The records —

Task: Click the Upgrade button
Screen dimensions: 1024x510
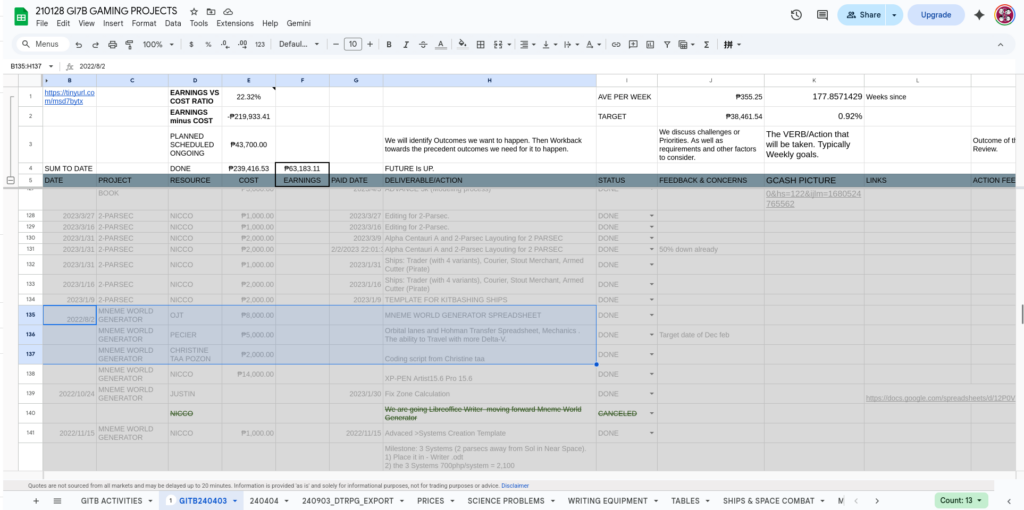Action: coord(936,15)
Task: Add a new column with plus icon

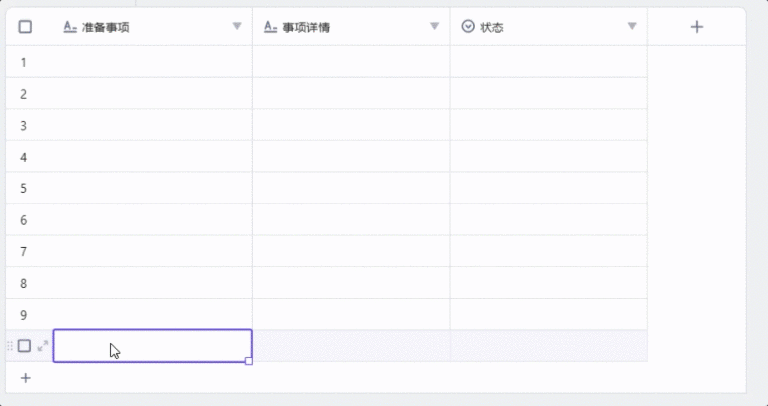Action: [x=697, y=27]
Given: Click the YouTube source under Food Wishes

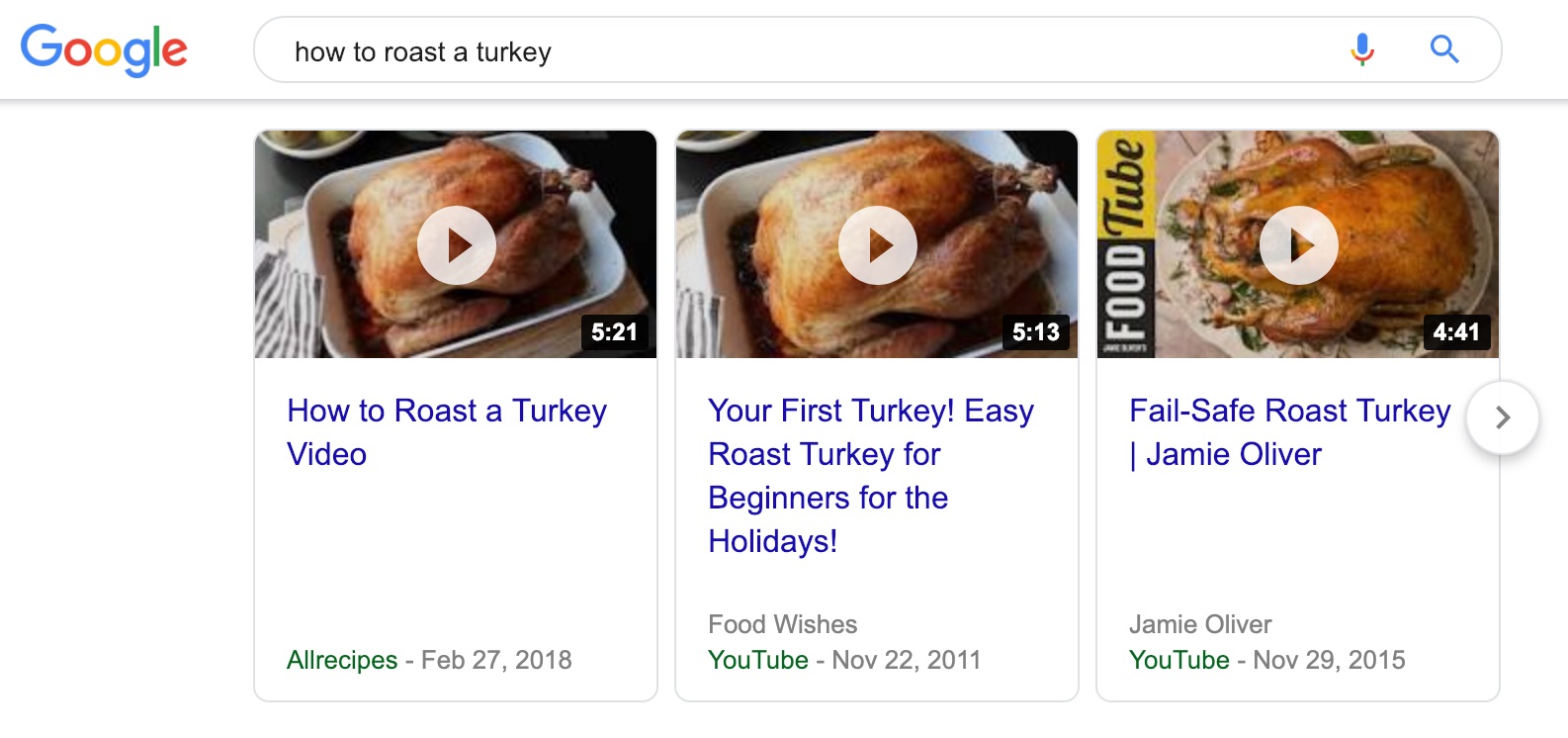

==

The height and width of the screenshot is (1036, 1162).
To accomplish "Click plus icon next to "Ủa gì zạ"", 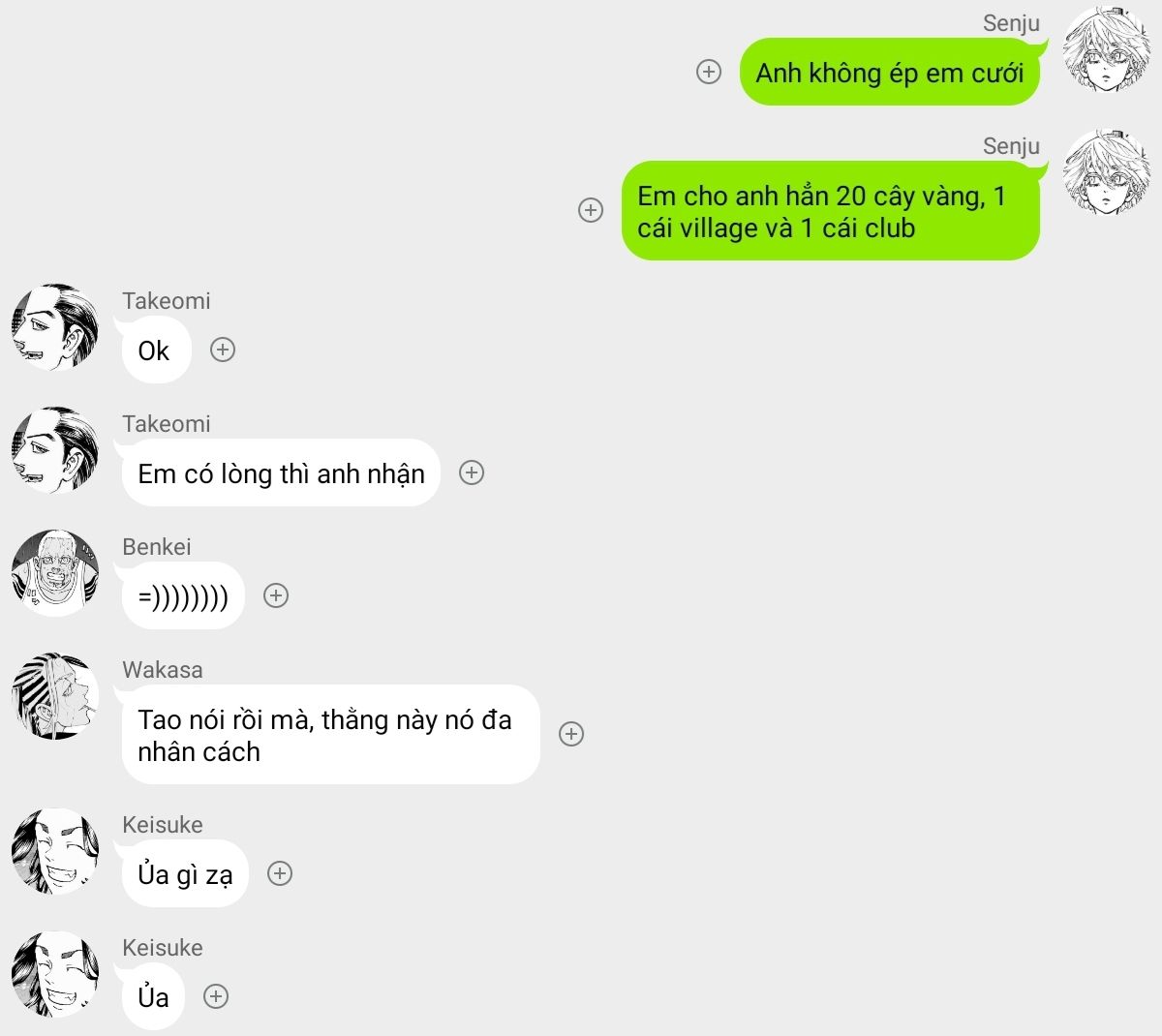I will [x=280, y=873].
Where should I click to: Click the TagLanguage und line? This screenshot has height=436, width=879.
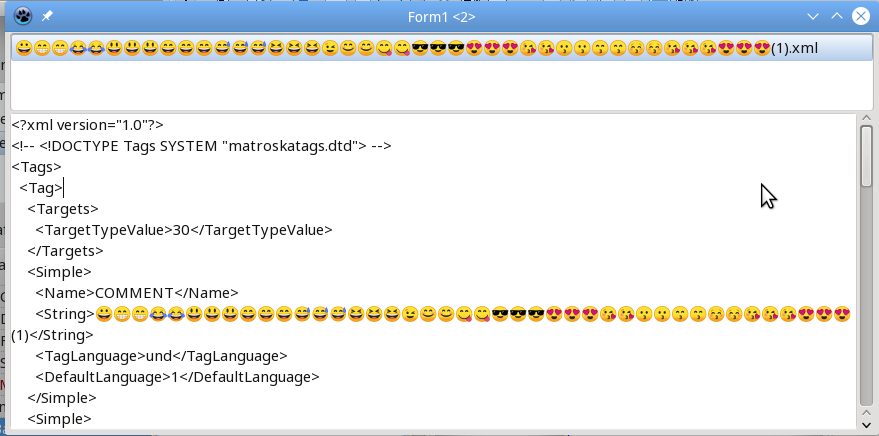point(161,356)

About this exercise —
With the pictures removed from your copy, retype the lines above from the one that contains "Task: Add a new column with plus icon" through the one that contains "Given: Click the", exactly.

Response to the exercise —
Task: Add a new column with plus icon

Action: [x=697, y=27]
Given: Click the YouTube source under Food Wishes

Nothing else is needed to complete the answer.